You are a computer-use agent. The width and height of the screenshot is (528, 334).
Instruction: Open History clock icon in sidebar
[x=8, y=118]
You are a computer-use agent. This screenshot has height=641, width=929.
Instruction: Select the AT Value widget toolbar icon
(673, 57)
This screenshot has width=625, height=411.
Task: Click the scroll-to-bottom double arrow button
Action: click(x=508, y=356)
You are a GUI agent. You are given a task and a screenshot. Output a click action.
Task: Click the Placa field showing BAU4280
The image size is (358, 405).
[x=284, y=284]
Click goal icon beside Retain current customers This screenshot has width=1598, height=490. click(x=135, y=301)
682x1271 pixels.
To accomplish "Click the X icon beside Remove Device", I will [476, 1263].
--
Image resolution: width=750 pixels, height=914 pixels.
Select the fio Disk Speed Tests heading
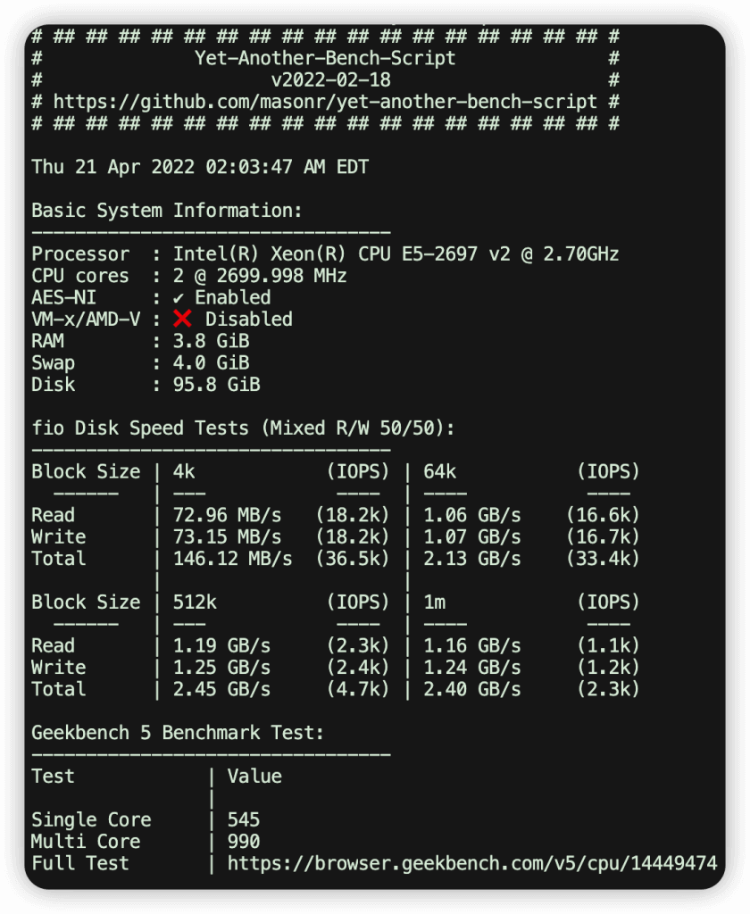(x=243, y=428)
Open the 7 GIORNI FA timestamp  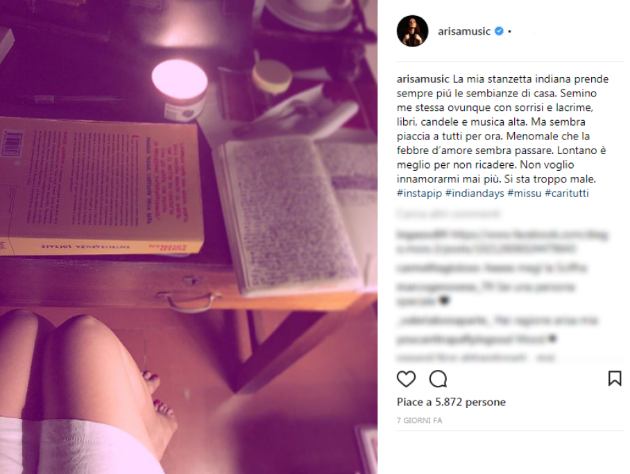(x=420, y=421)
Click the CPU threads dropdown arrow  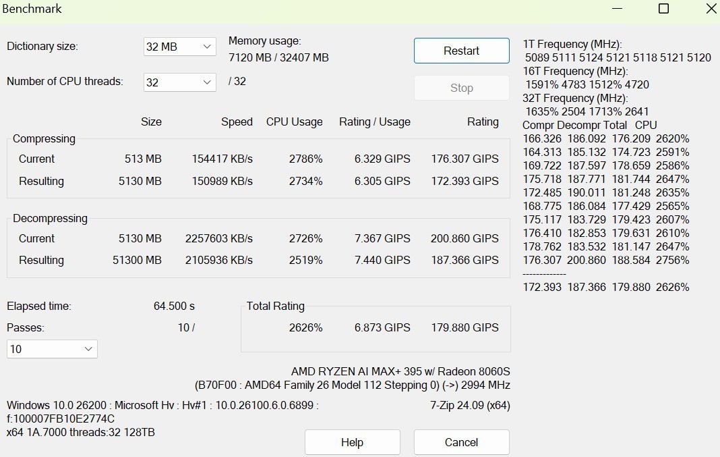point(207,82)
==
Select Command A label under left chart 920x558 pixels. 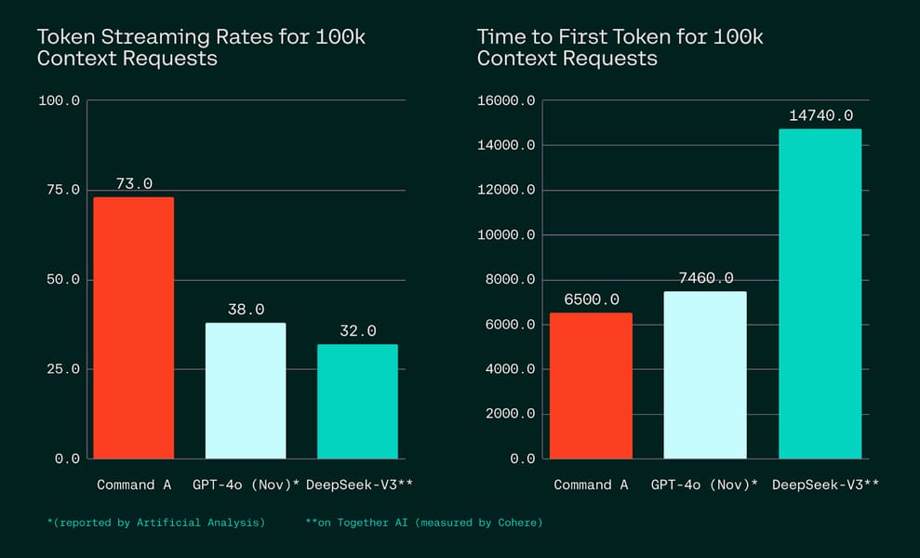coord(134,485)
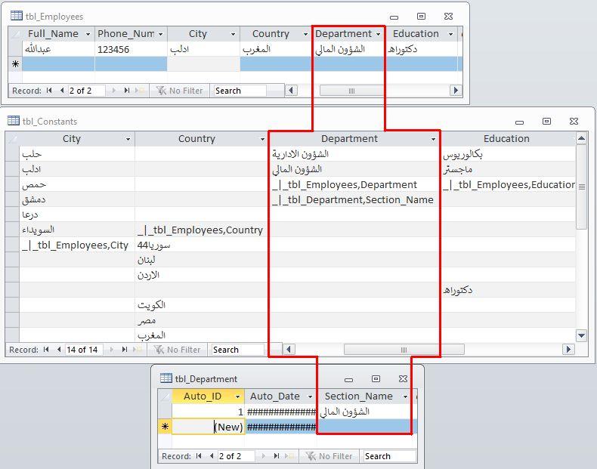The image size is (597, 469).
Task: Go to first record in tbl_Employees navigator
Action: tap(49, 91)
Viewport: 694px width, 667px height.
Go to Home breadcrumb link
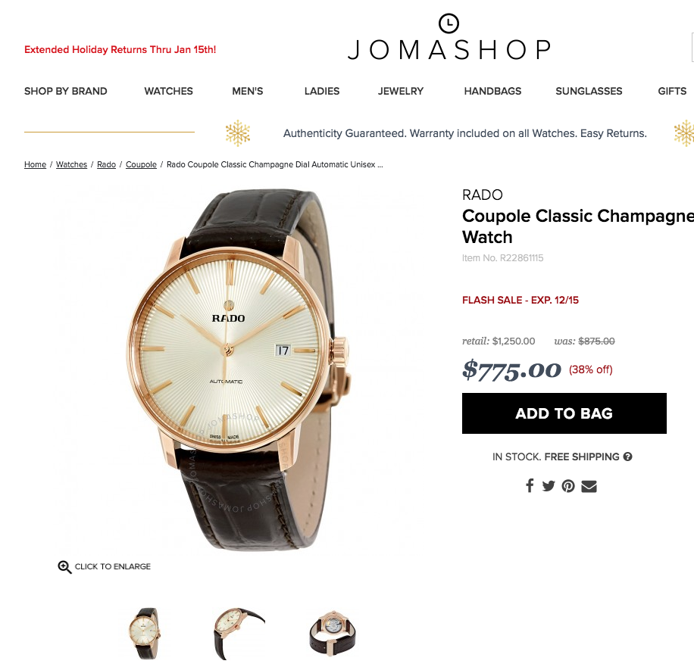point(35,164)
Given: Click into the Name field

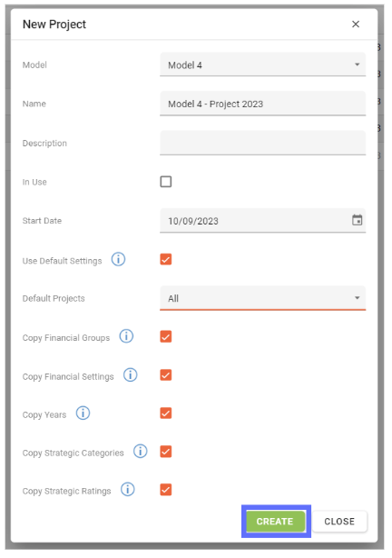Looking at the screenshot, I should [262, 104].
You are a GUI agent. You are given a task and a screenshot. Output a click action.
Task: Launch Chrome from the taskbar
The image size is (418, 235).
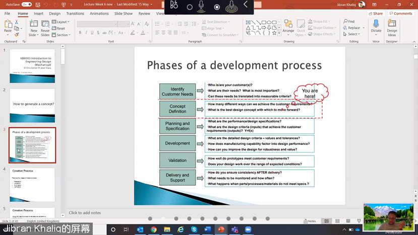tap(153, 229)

[Exercise requirements]
What lines of the material above include "agent"? Copy each one.

[Response area]
You are a computer-use agent. The width and height of the screenshot is (528, 334).
You are a computer-use agent. This screenshot has height=641, width=929.
You are a GUI agent. You are given a task and a screenshot. Output a click action.
You are a GUI agent. You are given a task and a screenshot. Output a click action.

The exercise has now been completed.